Administrators Deloitte said that after a comprehensive sale campaign supported by the Virgin management team and their advisors a sale and implementation agreement had been initiated with Bain Capital.
The announcement was light on details of the deal including a price, but Premier Annastacia Palaszczuk said on Twitter “Virgin Airlines will continue as Australia’s second national carrier and its headquarters will stay in Queensland”.
“Keeping Queensland jobs in Queensland as we deal with the economic fallout of the global coronavirus pandemic is part of our plan to restore our economy and create jobs,” Palaszczuk said.
Deloitte said the agreement with Bain would result in the sale and recapitalisation of Virgin Australia Holdings and its subsidiary businesses which operates the Virgin Australia and Tiger airlines.
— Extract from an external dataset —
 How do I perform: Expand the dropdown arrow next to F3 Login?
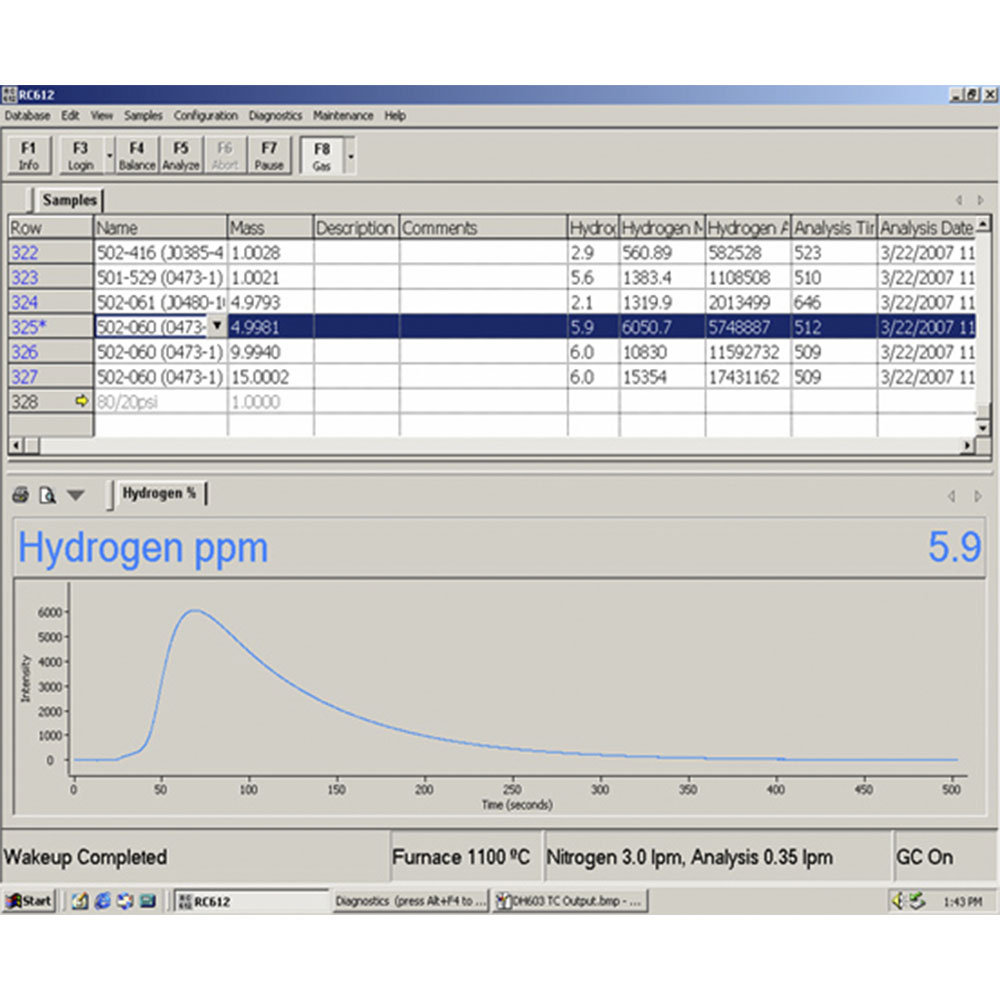pyautogui.click(x=110, y=156)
“Completion of the transaction will occur after the second meeting of creditors, which is currently scheduled to occur before the end of August,” Deloitte said
“Bain Capital has received necessary regulatory approvals under the Australian Government’s foreign investment laws to complete the transaction.”
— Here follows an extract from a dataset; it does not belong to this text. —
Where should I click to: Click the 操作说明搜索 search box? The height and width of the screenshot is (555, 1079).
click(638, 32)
Deloitte said the deal supported the current management team led by Paul Scurrah and their improvement plan for the airline.
It committed to the retention of thousands of jobs, carried forward all travel credits and Velocity frequent flyer booked flights and honoured all employee entitlements.
While it committed to keeping thousands of jobs, it did not rule out job losses and the ACTU said there was likely to be some people who lose their jobs.
Deloitte said the deal also provided a significant injection of capital to see the business recapitalised and well-positioned for the future.
Joint administrator Vaughan Strawbridge said it was an important milestone and a significant achievement.
“Bain Capital has presented a strong and compelling bid for the business that will secure the future of Australia’s second airline, thousands of employees and their families and ensure Australia continues to enjoy the benefits of a competitive aviation sector,” Strawbridge said.
“The Virgin Australia Group entered administration as a direct result of an unprecedented global pandemic which all but grounded its operations whilst in the midst of a major transformation of the business led by Paul Scurrah and the management team.”
No return to shareholders is anticipated and it was not possible to determine the estimated return to creditors, however an update will be provided ahead of the second meeting of creditors.
“From day one of our appointment, we have focused on achieving the best possible outcomes that a restructured, sustainable and profitable airline can deliver to all stakeholders.
“In just over eight weeks, this is a very positive outcome. We have certainly been heartened by the levels of interest shown by parties, in spite of the prevailing COVID-induced market conditions, how our final two groups have approached their bids, and how support for the business has come from so many quarters.
“This result could not have been achieved without the support and hard work of the Virgin Australia team, who we have had the privilege of working with over the last eight to nine weeks. We would also like to thank them for their ongoing support and engagement.”
The decision followed the withdrawal this morning of the second bidder, US hedge fund Cyrus Capital after it complained of a lack of engagement from Deloitte.
The decision by Cyrus to walk away was seen as a strategic withdrawal from a company that had realised it was not going to win the bid, according to Airline Ratings Geoff Thomas.
“I think it was extraordinary and totally out of left field,” Thomas said.
“Cyrus was considered to be the frontrunner.”
However, he said both Cyrus and Bain had been “two very good bidders”.